*AIM OF THE TASK*:
Return all lines from the listing below in which the string "Show" occurs.

*SUPPLIED MATERIAL*:
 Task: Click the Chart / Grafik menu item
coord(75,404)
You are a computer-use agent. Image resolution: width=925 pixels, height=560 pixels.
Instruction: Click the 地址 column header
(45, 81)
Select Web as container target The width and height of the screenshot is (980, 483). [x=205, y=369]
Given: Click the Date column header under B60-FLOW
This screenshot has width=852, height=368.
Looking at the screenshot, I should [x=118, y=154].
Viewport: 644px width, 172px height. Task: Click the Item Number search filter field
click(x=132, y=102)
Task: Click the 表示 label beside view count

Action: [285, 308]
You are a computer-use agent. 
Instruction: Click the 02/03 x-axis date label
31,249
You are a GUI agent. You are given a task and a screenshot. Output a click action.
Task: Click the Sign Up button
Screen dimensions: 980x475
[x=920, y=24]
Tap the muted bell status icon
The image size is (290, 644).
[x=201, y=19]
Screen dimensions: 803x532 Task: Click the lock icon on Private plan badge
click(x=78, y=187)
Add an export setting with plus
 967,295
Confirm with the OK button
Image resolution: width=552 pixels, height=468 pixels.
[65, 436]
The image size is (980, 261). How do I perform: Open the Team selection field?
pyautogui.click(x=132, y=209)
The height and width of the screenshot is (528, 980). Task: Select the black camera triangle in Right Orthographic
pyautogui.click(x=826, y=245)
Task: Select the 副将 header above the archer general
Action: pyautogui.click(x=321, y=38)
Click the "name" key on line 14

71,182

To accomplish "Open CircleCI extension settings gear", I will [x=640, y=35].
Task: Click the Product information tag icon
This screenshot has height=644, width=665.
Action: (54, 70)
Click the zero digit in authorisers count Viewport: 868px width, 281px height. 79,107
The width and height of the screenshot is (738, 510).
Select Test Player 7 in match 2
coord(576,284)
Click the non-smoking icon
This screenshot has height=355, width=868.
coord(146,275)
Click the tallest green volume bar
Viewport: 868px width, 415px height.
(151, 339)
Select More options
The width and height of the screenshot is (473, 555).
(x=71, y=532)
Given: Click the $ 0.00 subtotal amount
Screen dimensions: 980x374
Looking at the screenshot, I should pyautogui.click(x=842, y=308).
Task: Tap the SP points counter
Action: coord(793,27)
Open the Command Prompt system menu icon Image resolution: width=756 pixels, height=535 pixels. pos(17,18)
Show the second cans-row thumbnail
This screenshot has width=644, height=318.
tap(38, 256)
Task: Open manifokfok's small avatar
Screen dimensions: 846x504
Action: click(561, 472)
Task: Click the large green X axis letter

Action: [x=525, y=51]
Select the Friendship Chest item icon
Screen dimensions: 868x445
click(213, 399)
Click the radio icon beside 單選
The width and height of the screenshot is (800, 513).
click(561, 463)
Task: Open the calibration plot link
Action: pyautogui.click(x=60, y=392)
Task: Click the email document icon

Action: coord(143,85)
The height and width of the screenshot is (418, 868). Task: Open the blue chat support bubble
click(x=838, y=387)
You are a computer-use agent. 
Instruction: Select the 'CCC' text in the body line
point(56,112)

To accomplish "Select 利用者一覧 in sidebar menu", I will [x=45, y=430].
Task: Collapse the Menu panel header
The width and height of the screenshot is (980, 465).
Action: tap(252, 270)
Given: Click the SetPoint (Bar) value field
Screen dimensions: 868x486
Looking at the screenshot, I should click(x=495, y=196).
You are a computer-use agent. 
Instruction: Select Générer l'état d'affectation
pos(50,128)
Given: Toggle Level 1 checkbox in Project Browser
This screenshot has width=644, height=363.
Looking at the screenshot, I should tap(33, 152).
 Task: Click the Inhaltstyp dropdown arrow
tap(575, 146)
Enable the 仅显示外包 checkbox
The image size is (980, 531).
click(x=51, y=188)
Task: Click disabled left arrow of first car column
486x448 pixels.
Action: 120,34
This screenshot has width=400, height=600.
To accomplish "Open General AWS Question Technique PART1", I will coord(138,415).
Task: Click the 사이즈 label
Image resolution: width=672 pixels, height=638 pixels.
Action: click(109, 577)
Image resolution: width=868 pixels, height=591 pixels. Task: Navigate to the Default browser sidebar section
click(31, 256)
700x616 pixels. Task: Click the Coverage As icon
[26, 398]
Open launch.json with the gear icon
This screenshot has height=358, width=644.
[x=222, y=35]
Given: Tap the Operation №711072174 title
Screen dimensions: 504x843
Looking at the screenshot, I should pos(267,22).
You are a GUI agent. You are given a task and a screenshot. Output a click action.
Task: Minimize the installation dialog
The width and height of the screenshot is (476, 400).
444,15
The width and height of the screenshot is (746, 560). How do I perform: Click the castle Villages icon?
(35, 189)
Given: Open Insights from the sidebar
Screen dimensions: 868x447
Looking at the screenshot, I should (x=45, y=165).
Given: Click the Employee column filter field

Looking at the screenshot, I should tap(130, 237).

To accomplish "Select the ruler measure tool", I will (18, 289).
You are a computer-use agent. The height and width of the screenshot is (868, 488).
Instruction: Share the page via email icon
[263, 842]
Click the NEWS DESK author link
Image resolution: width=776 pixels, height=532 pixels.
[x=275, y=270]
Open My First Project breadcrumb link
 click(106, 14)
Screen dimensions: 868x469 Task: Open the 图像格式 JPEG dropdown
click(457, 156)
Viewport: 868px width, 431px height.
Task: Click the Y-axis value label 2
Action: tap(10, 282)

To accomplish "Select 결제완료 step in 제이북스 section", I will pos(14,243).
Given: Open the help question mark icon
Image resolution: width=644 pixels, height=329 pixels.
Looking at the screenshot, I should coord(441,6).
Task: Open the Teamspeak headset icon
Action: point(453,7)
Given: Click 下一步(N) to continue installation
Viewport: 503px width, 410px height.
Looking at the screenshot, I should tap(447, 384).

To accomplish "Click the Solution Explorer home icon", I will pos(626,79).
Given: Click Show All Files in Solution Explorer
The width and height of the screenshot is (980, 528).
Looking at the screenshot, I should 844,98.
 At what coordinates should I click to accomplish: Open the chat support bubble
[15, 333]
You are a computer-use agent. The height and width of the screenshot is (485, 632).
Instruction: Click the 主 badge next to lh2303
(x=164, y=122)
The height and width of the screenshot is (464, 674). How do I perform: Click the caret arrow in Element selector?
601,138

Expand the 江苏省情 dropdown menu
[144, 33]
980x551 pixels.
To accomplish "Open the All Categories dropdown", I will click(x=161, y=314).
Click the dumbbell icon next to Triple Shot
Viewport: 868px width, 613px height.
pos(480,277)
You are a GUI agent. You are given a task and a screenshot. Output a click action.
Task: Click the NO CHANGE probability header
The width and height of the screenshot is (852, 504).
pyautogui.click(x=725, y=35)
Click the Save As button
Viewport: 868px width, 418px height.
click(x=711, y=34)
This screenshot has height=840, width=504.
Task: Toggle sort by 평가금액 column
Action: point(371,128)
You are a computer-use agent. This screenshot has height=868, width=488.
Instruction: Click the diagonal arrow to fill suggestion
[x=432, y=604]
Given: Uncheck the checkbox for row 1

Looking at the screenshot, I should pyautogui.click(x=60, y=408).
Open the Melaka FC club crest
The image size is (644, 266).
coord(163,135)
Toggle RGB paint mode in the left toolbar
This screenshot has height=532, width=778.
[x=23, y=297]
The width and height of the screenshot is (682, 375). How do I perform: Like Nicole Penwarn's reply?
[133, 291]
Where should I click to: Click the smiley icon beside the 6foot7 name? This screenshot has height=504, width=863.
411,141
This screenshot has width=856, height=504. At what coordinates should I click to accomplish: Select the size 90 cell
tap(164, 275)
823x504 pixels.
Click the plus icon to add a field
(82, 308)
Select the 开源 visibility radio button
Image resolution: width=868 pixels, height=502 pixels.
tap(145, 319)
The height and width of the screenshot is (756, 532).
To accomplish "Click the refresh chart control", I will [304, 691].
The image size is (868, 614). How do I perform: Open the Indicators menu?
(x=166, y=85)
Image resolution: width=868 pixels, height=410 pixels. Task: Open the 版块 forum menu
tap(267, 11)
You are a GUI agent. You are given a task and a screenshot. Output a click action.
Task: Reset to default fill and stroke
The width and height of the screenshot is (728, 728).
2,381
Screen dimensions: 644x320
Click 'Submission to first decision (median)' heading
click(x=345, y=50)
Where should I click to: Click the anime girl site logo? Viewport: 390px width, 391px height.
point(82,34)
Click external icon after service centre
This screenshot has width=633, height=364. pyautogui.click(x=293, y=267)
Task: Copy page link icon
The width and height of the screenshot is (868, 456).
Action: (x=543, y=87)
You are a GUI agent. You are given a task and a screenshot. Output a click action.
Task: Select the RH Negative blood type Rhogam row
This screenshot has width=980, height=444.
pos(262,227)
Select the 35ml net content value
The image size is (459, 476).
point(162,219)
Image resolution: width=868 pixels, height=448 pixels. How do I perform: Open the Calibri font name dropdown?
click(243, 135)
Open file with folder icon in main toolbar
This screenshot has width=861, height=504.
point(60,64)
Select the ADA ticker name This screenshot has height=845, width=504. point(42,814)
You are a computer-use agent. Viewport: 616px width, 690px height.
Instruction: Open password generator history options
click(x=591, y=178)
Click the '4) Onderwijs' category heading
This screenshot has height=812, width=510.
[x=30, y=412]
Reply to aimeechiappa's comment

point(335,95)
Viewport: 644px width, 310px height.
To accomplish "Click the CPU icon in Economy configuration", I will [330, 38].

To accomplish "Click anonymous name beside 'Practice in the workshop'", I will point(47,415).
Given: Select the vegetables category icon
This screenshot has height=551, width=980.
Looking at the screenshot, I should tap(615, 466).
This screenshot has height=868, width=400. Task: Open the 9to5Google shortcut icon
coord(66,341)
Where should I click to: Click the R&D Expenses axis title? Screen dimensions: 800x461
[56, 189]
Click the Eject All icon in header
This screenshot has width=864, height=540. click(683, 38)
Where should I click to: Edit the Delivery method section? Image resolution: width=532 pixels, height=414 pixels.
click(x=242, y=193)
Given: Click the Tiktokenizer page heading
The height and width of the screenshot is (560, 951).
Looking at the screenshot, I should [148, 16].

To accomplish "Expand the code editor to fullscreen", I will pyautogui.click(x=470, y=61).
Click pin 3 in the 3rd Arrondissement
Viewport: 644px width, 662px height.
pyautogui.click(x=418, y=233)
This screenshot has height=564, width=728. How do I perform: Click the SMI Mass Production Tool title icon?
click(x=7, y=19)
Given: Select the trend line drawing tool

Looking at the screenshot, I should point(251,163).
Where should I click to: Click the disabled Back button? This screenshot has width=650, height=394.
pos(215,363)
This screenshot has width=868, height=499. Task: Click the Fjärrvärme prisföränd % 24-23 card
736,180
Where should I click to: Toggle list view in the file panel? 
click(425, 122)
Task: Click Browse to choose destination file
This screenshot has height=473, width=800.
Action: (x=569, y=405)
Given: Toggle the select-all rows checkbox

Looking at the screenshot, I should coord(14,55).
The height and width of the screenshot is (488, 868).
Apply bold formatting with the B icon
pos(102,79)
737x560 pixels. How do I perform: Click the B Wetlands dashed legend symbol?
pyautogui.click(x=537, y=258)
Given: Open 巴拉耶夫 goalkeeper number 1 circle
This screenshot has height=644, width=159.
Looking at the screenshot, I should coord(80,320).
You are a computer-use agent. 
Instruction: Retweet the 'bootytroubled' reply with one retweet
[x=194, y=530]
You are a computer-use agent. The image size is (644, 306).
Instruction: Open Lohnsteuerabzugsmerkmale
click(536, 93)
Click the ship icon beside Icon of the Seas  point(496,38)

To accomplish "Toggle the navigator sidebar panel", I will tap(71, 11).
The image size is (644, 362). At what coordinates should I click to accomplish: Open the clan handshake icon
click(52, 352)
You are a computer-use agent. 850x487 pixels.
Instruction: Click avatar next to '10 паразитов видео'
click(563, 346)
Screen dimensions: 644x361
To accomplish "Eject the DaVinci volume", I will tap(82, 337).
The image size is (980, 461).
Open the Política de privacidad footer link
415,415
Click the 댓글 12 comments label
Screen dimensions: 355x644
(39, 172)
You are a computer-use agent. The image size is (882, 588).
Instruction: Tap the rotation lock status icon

*REPLY TO THE EXERCISE*:
Show the second cans-row thumbnail
Given: Click Show All Files in Solution Explorer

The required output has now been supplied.